Has no one ever recorded it? When was it last sung in comparable company?
'Angel of Life' the song was first performed, in manuscript, in 1802, at Mr Harrington's Benefit at London's King's Theatre (7 May) by the acknowledged outstanding English bass singer of the era, James Bartleman (1769-1821). Its words were taken from 1799 poem 'The Pleasures of Hope' by the Scots writer Thomas Campbell
After its initial performance, Bartleman gave 'his' song regularly, at the Hanover Square Rooms, at the Worcester Festival, at the Theatres Royal, Covent Garden and Drury Lane, always to huge approbation. Other gentlemen followed where he led -- a Mr Harrington at Fareham, Mr Lees at Chester, Mr William Pardy Lacy at Warrington, Mr Elliot at Salisbury et al.
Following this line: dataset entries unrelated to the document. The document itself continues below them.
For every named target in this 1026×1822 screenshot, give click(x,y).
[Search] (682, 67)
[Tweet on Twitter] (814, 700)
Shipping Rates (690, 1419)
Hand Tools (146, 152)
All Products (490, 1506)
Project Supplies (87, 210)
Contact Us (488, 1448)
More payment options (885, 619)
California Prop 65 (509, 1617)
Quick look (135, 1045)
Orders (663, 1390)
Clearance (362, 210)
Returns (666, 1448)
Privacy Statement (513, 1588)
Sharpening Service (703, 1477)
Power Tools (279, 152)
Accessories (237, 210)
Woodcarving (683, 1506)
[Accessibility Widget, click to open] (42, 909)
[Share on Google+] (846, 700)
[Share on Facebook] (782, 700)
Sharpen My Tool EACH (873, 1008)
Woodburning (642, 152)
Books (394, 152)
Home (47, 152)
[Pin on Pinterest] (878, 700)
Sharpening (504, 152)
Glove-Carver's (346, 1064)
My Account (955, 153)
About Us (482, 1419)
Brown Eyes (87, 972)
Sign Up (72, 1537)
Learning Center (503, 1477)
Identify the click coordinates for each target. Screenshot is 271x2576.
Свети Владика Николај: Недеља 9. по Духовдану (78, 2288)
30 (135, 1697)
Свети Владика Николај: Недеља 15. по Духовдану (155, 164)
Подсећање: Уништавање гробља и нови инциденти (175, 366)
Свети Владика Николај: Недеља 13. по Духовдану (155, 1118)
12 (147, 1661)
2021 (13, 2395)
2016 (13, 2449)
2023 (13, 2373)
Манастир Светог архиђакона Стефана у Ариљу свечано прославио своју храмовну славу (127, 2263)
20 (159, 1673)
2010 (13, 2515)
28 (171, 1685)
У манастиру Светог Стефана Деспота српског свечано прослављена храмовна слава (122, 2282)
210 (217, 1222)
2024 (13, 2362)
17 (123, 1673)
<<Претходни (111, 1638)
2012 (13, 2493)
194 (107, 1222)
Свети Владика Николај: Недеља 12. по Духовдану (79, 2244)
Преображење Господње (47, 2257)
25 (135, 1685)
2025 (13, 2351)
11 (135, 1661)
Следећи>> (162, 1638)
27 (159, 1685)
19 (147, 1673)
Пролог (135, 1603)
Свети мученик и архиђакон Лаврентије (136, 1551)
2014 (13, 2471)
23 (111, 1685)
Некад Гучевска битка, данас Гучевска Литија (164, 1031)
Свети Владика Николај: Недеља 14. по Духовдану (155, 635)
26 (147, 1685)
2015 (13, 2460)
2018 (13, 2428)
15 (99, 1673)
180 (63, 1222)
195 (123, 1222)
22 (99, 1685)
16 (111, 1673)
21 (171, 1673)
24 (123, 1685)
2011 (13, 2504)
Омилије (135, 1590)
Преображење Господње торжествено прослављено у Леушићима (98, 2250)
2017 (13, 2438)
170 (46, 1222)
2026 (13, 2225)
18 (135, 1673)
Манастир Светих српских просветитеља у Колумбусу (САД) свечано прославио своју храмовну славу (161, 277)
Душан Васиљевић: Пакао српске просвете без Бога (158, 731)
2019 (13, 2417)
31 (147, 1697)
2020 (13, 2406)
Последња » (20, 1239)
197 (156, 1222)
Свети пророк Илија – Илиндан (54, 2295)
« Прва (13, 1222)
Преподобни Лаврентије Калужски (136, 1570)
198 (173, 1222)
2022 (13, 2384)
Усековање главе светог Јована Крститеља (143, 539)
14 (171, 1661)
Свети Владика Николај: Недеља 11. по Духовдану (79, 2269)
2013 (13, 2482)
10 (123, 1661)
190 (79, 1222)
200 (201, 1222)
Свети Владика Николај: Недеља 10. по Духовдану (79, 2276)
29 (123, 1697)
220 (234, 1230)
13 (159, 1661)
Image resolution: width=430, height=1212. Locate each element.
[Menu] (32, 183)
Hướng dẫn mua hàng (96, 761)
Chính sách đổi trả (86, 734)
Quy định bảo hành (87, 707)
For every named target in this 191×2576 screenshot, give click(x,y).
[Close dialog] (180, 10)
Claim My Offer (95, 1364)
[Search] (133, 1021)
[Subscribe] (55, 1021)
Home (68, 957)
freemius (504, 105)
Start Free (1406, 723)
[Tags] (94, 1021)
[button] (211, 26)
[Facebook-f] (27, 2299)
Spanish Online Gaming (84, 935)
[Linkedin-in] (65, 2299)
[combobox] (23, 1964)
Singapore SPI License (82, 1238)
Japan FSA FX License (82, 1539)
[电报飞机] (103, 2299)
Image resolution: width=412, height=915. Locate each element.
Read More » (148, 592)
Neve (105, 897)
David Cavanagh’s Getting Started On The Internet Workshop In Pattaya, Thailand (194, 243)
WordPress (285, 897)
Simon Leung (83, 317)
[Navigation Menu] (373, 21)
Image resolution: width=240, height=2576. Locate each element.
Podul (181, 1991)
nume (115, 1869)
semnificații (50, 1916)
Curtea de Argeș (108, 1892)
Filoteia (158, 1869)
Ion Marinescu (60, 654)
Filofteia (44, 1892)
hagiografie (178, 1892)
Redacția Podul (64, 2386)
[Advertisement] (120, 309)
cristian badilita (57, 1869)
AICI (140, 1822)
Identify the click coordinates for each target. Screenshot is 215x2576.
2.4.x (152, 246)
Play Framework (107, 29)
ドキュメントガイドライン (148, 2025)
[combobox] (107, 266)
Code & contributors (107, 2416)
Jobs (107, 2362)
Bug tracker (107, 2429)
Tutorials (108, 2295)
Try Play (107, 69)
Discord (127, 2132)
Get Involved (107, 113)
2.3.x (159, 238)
It was performed with a bassoon accompaniment, and a 'cello obbligato, it was interpolated into Acis and Galatea at Chichester ...
Mr Lacy became the 'if you can't get Bartleman' performer on many occasions, including at the two competing London Oratorios, where Mr Tinney and Mr Charles Smith, and later Mr Thorne, also took a turn, but mostly -- in London and at the Festivals, it was Bartleman. But by the later 1810s, in the last years of Bartleman's life, and with Lacy having shufflled off for an extended stay in China, W H Bellamy became a prominent purveyor, while down in the fashionable purlieux of Bath and environs, popular basso Edward Rolle featured it regularly in his repertoire.
After twenty years of classy life, most songs had drifted from the lists in favour of newer pieces. But 'Angel of Life' was one of the survivors. Here it is, in 1835, over 30 years old, sung at Drury Lane by Bartleman's heir, Henry Phillips .. hopefully not accompanied by the twelve harps!
Others in the 1850s ....
A song which was such a favourite for half a century ... why has it disappeared ... or am I just looking in the wrong places?